◆ **Énoncé 1**
Relevez toutes les conséquences que le texte sur la Consulta popular associe au retour aux contrats temporaires de travail et au paiement à l'heure de travail.
◆ **Énoncé 2**
Répondez, s'il vous plaît, à ces questions sur le texte de la Consulta popular :
(a) Sur combien de questions relatives à la sécurité et à la violence le Oui s'est-il imposé ?
(b) Quel recours la population a-t-elle refusé avec la question D ?
(c) À quelles fins la Consultation a-t-elle été convoquée ?
◆ **Énoncé 3**
Poursuivez le texte sur la Consulta popular après sa dernière phrase.

─── Texte de la page

Or, si le Oui s’est imposé sur 9 questions relatives à la sécurité et à la violence, et par là à la militarisation du pays qu’il a commencé à entreprendre, c’est par un Non net et massif que la population a répondu aux deux questions D et E, relatives aux choix économiques du pays et au droit du travail.

Un échec partiel de Noboa, un succès populaire

Il y a d’une part le refus d’accepter le recours aux règles de l’arbitrage international en cas de litige du pays avec les transnationales minières ou pétrolières, expertes en la matière (D), et de l’autre le refus du retour aux contrats temporaires de travail et au paiement à l’heure de travail, c’est-à-dire l’acceptation de la précarisation et de la flexibilisation du marché du travail et de la baisse des salaires (E). En cela résidait justement une partie de la manipulation de cette Consulta popular, qui visait à trouver une caution à sa politique économique et sociale néolibérale aggravée, concentrée dans ces deux questions, noyées au milieu des autres questions sur la sécurité. Convoquée à des fins de légitimation électorale, les résultats de la Consultation ne permettent pas de prétendre à un soutien inconditionnel au gouvernement et à son président.

──────
─── Données sources

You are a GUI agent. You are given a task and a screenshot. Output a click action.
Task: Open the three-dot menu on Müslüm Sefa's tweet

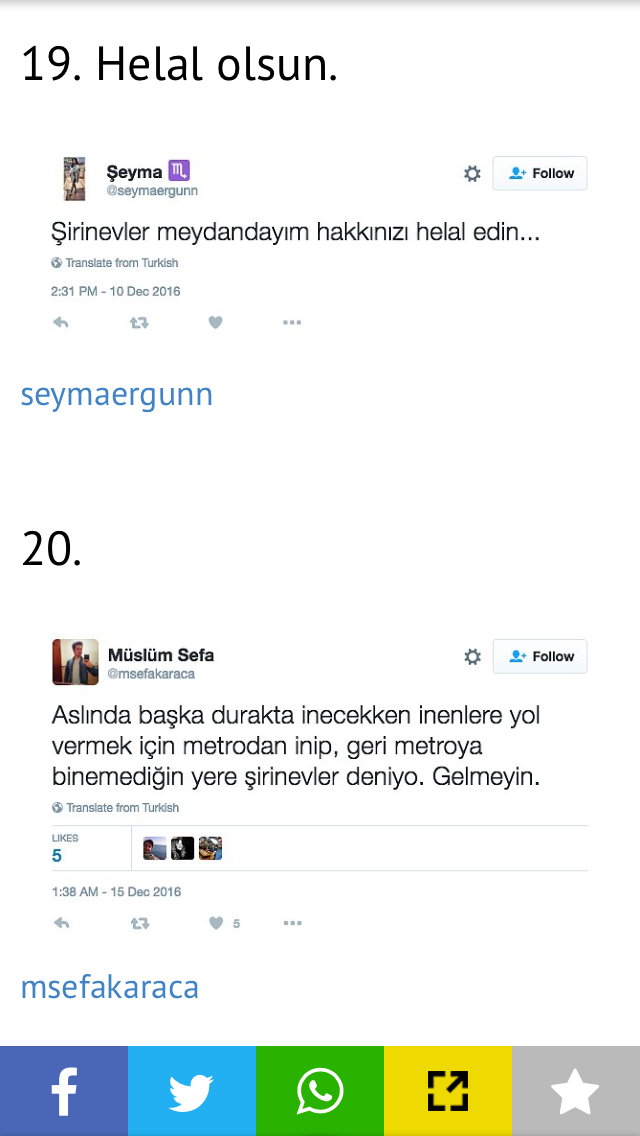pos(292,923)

──────

◆ **Réponse 1**
la précarisation du marché du travail, la flexibilisation du marché du travail, la baisse des salaires

◆ **Réponse 2**
(a) Sur 9 questions.
(b) Le recours aux règles de l'arbitrage international en cas de litige du pays avec les transnationales minières ou pétrolières.
(c) À des fins de légitimation électorale.

◆ **Réponse 3**
Noboa a beau proclamer sa victoire en la comparant au résultat d’un match de foot au score de 9 à 2, il a subi un revers pour sa politique économique et sociale néolibérale agressive. Il s’était engagé dans celle-ci dès le début de son mandat, d’une part auprès du FMI, et, d’autre part, lors de son déplacement au Canada pour l’assemblée annuelle des principaux investisseurs miniers du monde, pour « réaliser enfin le destin minier de l’Équateur » 1 . C’est donc à juste titre que les forces très diverses de tous les secteurs du camp populaire qui ont fait campagne pour le Non peuvent célébrer un succès.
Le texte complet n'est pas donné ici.